Schools throughout the East of England run the risk of throwing away six million lost items during the current school year1 as the lost property box can no longer operate in the same way due to the ongoing coronavirus pandemic. This means two million items may go to waste across the region this side of Christmas, accounting for almost seven percent of the 30 million items estimated to be thrown away across the UK.

Children lose six possessions per year on average, according to the results of a study amongst parents in the East of England. This equates to 78 items during a child’s lifetime at school. This is more of a problem now than ever before as many schools are reluctant to store lost property due to fears over the spread of COVID-19.

In addition to the environmental impact of lost property ending up in landfill, the financial implication of these lost items is staggering. Parents in the East of England have admitted to shelling out an additional £64 per year to replace items their child has lost, adding up to an eyewatering £832 during the course of their school lives.
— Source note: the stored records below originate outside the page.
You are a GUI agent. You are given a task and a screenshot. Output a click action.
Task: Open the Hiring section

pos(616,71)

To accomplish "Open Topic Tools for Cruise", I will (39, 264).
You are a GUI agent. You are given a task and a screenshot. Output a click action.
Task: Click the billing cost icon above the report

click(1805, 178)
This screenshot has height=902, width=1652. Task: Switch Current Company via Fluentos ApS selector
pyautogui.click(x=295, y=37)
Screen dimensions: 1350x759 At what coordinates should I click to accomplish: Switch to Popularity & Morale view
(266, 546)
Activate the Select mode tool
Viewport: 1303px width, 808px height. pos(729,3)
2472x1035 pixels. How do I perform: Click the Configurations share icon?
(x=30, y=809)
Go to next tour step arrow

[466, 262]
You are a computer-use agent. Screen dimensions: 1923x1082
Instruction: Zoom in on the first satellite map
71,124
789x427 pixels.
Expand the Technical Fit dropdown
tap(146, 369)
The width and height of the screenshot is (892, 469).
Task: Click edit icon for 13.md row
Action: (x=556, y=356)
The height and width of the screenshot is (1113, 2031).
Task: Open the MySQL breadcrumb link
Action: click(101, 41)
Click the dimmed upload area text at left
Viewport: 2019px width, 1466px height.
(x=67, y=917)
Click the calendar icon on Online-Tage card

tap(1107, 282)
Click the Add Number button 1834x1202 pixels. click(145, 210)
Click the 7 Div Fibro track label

The research, commissioned by British name label manufacturer My Nametags (, revealed that school jumpers are the items children lose most often, with almost a fifth of parents stating that their youngsters have lost theirs. This is closely followed by gloves (13 percent), other jumpers and cardigans (eight percent), and hats (seven percent).

In fact, the issue of lost property in the East of England is so great that a quarter of parents have resorted to buying more than one of certain items for their child, to act as an insurance policy in case they lose them. School jumpers (37 percent) were the most commonly doubled-up item, with other pieces of school uniform (36 percent) and keys (28 percent) following closely behind.

Astonishingly, only a third of parents said they label items to prevent them from being lost at school, with a quarter admitting they simply replace lost things rather than attempting to look for them. This shift in attitude away from keeping a tight hold on possessions towards repeatedly buying new is proving a problem for schools at a time when they are balancing education with safety and student wellbeing.

Commenting on the research, Lars B. Andersen, Managing Director at My Nametags, said: “The lost property box is relied upon by many parents to retrieve misplaced jumpers and other kit that children lose so easily at school. This has been made extremely difficult in the current climate, as schools are finding it harder to store lost items safely and parents can no longer enter their child’s school to look for them. There is potential for a huge amount of waste, but this is easily prevented. Simply adding a label to items that your children are taking to school can spare the heartache of losing treasured items, as well as benefitting both the planet and your wallet, something which is especially important for families right now as we try to curb the financial implications of the pandemic.”